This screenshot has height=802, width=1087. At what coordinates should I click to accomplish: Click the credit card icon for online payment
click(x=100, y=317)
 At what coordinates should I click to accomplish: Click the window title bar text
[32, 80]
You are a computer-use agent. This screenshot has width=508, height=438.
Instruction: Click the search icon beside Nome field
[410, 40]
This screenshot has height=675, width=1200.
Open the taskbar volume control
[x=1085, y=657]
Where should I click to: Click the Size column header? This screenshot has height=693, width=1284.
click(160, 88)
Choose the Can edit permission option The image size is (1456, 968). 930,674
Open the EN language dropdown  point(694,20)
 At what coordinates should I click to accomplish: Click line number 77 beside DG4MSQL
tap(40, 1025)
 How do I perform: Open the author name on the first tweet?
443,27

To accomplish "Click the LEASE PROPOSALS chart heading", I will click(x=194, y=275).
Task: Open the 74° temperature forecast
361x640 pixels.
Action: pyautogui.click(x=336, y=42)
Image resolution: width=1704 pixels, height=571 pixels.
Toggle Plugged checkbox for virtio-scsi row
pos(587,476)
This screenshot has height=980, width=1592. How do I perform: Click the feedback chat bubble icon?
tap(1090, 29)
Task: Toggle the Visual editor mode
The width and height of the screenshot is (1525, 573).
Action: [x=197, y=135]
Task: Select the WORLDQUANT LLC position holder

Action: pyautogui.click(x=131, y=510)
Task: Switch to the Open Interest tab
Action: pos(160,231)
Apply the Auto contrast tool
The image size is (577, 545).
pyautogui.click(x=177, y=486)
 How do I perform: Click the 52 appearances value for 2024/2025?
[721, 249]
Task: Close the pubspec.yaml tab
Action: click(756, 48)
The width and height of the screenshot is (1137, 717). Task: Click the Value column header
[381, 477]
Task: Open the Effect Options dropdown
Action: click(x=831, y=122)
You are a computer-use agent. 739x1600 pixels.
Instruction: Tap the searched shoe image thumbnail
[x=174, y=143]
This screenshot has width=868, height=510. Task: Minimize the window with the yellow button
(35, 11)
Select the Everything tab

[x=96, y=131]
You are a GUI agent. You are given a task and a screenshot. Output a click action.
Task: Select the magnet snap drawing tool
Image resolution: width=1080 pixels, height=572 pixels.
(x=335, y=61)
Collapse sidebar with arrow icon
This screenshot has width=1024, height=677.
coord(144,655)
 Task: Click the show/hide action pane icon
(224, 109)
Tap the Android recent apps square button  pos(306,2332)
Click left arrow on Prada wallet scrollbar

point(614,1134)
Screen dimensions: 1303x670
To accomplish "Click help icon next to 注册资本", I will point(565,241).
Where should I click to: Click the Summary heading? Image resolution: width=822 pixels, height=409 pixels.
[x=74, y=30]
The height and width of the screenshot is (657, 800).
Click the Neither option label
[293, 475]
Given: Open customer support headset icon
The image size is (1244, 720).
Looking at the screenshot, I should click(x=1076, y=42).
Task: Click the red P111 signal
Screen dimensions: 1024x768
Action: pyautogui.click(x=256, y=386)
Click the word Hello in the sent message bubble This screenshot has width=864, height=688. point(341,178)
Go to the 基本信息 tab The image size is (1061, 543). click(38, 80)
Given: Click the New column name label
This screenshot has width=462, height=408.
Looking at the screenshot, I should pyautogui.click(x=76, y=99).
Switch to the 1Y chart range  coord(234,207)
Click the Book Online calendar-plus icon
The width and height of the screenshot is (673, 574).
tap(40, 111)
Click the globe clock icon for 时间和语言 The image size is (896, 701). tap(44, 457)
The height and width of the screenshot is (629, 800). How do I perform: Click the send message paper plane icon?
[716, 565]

- PROBLEM
The response should be an exact copy of the lines from the one with "Where should I click to: Click the Summary" through the end of the data, with no other text.

- ANSWER
Where should I click to: Click the Summary heading? Image resolution: width=822 pixels, height=409 pixels.
[x=74, y=30]
The height and width of the screenshot is (657, 800).
Click the Neither option label
[293, 475]
Given: Open customer support headset icon
The image size is (1244, 720).
Looking at the screenshot, I should click(x=1076, y=42).
Task: Click the red P111 signal
Screen dimensions: 1024x768
Action: pyautogui.click(x=256, y=386)
Click the word Hello in the sent message bubble This screenshot has width=864, height=688. point(341,178)
Go to the 基本信息 tab The image size is (1061, 543). click(38, 80)
Given: Click the New column name label
This screenshot has width=462, height=408.
Looking at the screenshot, I should pyautogui.click(x=76, y=99).
Switch to the 1Y chart range  coord(234,207)
Click the Book Online calendar-plus icon
The width and height of the screenshot is (673, 574).
tap(40, 111)
Click the globe clock icon for 时间和语言 The image size is (896, 701). tap(44, 457)
The height and width of the screenshot is (629, 800). How do I perform: Click the send message paper plane icon?
[716, 565]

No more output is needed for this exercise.